Fresh-start financial statements prepared by a reporting entity emerging from Chapter 11 will not be comparable with those prepared before its plans were confirmed because the statements are those of a new accounting entity. Thus, comparative financial statements that include a new basis of accounting and cover the period encompassing the confirmation date should not be presented as financial statements covering a single period. ASC 852-10-45-26
and ASC 852-10-45-27
provide guidance on fresh-start reporting of comparative financial statements.
Fresh-start financial statements prepared by entities emerging from Chapter 11 will not be comparable with those prepared before their plans were confirmed because they are, in effect, those of a new entity. Thus, comparative financial statements that straddle a confirmation date shall not be presented.

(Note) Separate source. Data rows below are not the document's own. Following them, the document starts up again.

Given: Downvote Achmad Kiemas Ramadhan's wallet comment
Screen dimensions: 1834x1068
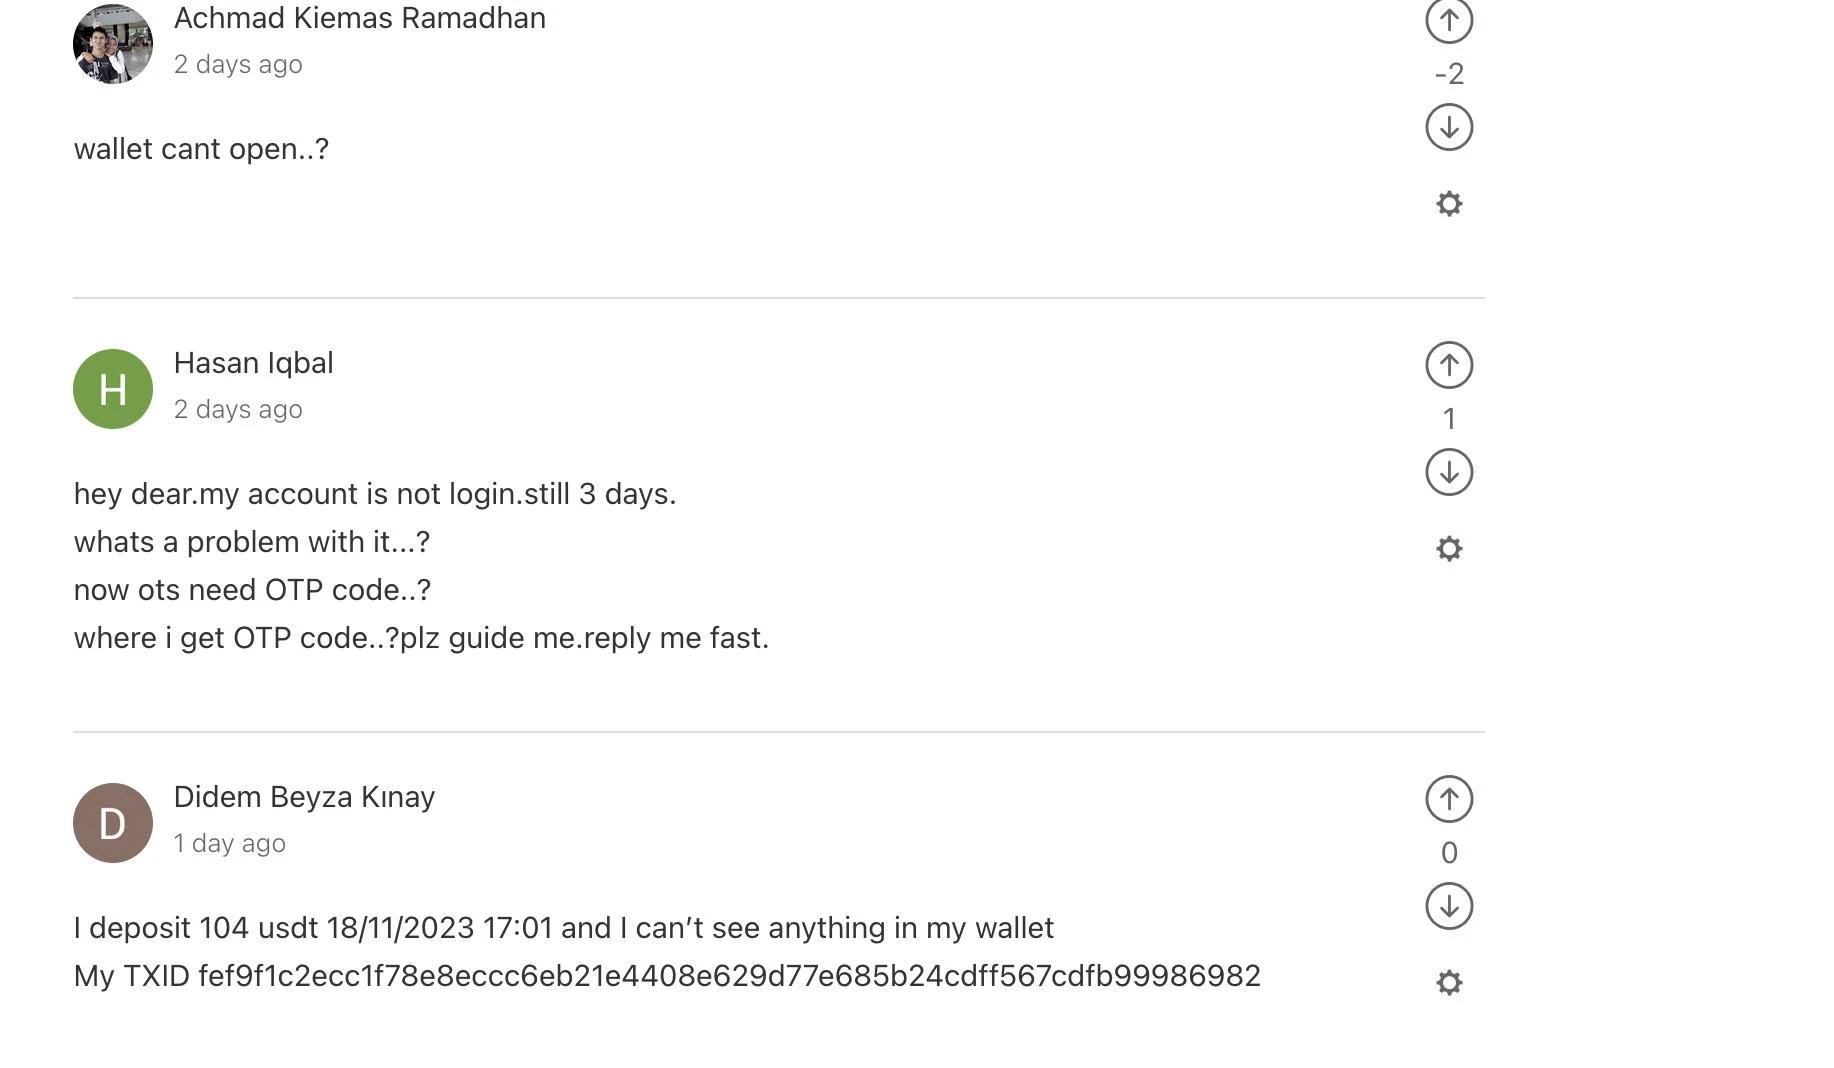Looking at the screenshot, I should 1448,127.
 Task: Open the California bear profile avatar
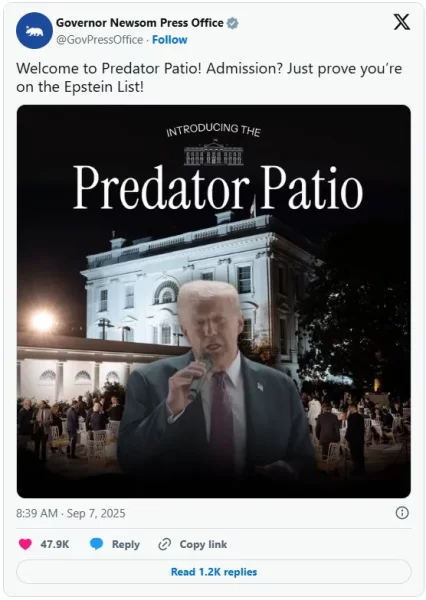(x=34, y=31)
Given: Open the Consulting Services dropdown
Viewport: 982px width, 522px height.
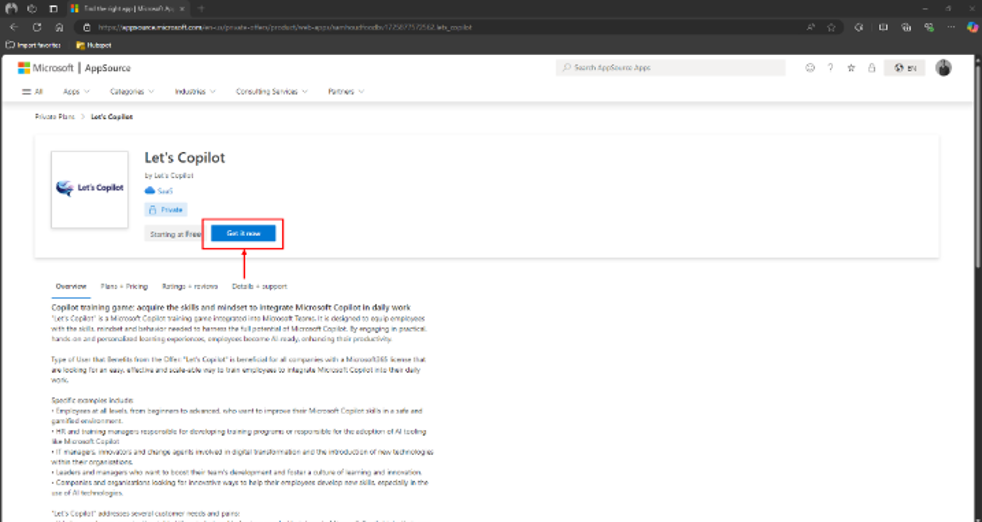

Regulatory agencies may require the presentation of predecessor financial statements. However, such presentations shall not be viewed as a continuum because the financial statements are those of a different reporting entity and are prepared using a different basis of accounting, and, therefore, are not comparable. Attempts to disclose and explain exceptions that affect comparability would likely result in reporting that is so unwieldy it would not be useful.
For example, it would not be appropriate for a reporting entity with a December 31 year-end, for which fresh-start reporting was adopted as of April 30, to present a single statement of operations for the 12 months ended December 31. Rather, the reporting entity should prepare the statement of operations for two separate periods: (1) the pre-emergence, debtor-in-possession period of January 1 through April 30 and (2) the post-emergence period of May 1 through December 31. This would also be applicable for the statements of cash flows, of stockholders' equity, and of comprehensive income. In addition, the relevant footnote tables would be presented for the two distinct accounting periods. Typically, this would involve separate disclosures for the pre- and post-fresh-start periods for statement of operations items affected by the fresh-start reporting, such as depreciation and interest expense, income tax effects, and other items.
For the financial statements and footnotes, the reporting entity would generally include a vertical “black line” between the reporting for the two distinct companies to highlight to the reader that the financial statements have been prepared using two different bases of reporting. The columns related to the two accounting entities are generally labeled “Predecessor Company” and “Successor Company,” or similar designations. A discussion of the basis for presentation is also included in the footnotes to notify the reader that as a consequence of fresh-start reporting, the reporting entity’s results of operations, balance sheets, and cash flows after adopting fresh-start reporting are not comparable with those prior to the fresh-start period, and therefore have been segregated in the respective financial statements. As discussed in SEC FRM 13210.2, predecessor financial statements are required to be retrospectively adjusted to reflect the impact of a successor’s discontinued operations. We believe that other items are not required to "cross the black line."